她暂没回答。
王命观她脸色,补道:“兄长昏迷不醒,父亲闭关不出,王氏上下,缺话事之人。我虽鲁钝,却是不得不暂代父兄之位……”
说这话时,他心中竟有一种极其隐晦的情绪在滋生。
宋兰真便看着他,道:“若我是你,会先忍。”
王命一怔:“忍?”
宋兰真道:“关键不在此事,而在此人。近二十年从无音信之人,首次有言,还有十二节使现身,大闹王氏,如此大的阵仗、如此豪的胆气,若非是那位神都公子本人发话,单凭韦玄恐怕也不敢胡来。这王氏,有你们便没他,有他便没你们。我若是你,自然要趁这二十载难逢的机会,顺藤摸瓜,看能否将此人找出来。而且……”
王命下意识问:“而且什么?”
宋兰真想起宋元夜前段时间传回来的消息,便慢慢道:“韦玄在蜀中,周满也在蜀中,剑门学宫二十日前甚至传了消息,明年二月将开剑台春试,优胜者能有机会进入画境寻觅冷艳锯踪迹。那是他父亲的剑,他总不能无动于衷吧?所以我猜——”
王命已全然明白:“他此时多半也在蜀中?”
宋兰真点了点头,刚要继续说什么,然而一抬头,忽然看见湖面上八卦阵型又出,竟有一名王氏的侍女引着她身边的女官刺桐前来。
刺桐到得她身边,神情并不十分轻松。
宋兰真心中于是了然,只问一句:“陈长老出关了?”
“宋兰真究竟是因为什么?”别了赵霓裳,离开小擂台,周满仍有几分耿耿于怀,“不夜侯境界连跌两重,陆仰尘都在当天回到了学宫,且现在开了剑台春试,正是该抓紧时间悟剑的时候……”
“陆仰尘那能一样吗?”金不换却有不同的看法,“陆仰尘分明是来得太早。陆君侯是他叔叔,他却并非陆氏主族出身,以前是有陆君侯庇佑,如今陆君侯修为连跌两重,还不知能不能压得住陆氏其他人。待在神都,怕未必有学宫这边安全。你没看他回来之后跟变了个人似的吗?每日苦修悟剑,所用之功只怕未必下于你。

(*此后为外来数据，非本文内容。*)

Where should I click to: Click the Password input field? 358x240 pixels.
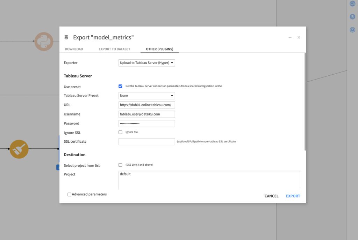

你那剑首之位,人家都拿去坐多久了……”
周满眼皮一跳,脚步便是一停,只问:“从剑首到门神,难道怪我不想用功吗?”
被她眼刀一扫,金不换这才想起她二十日来的凄惨遭遇,本想连忙改口,一表同情,然而回想起来,也不知为何,总想发笑。
再看周满那脸色,他一下没忍住,真笑出了声。
周满又是一阵心梗,不提悟剑则已,一提便一肚子的火气:“笑死你算了。”金不换咳嗽一声,忙道:“他不都给你挑剑法赎罪去了吗?消消气,消消气。”
周满本是要回东舍,听见这话,却忽然改了主意:“不行,我得去看看。”
金不换一愣:“你不说合心的剑法不容易,现在恐怕还没挑出来吧?”
周满竟道:“我不去看看,怎么知道这人到底有没有认真给我挑选剑法?何况你那轻身符也不知靠不靠谱,万一给这病秧子摔下去,我就要给你连累,在一命先生那边吃不了兜着走了。”
金不换心道也不知是谁狠心把人拽到那鸟道高处的,这会儿倒怀疑起他轻身符的效用来了。
他小声嘀咕:“想去看看就去看看,诋毁我轻身符算什么借口……”
周满只作不闻,径自往剑壁方向去。
可两人到得剑壁之下,都不由愣住:放眼望去,这平如剑削的峭壁之上,无论剑迹前还是鸟道上,皆是空荡荡一片,哪里有泥菩萨的身影?
金不换心头已是一突:“人呢?”
周满第一时间怀疑:“不会是你那轻身符真有什么问题吧?”
金不换指着剑壁下方:“你少来。不可能,要真出了问题,泥菩萨摔下来,不得缺条胳膊断条腿的?你看这下面干干净净,一点血迹也没有。”
周满便看向高处:“难道在上面?”
两人对望一眼,迅速攀着鸟道,上到绝顶剑阁,然而看得一圈,石头是石头,树木是树木,楼阁是楼阁,就是没有王恕半点影子。
金不换道:“不应该啊,菩萨这人一向周全妥帖,若没寻得剑法,会跟你说一声;若已寻得剑法,也会来找你。难懂是我们半道跟他错过了?”
周满皱起了眉头,也忽然有些担心。
这时,剑阁那边传来“吱呀”一声门响,是上回见过的那身型伛偻的灰衣老者,拿着扫帚从里面出来。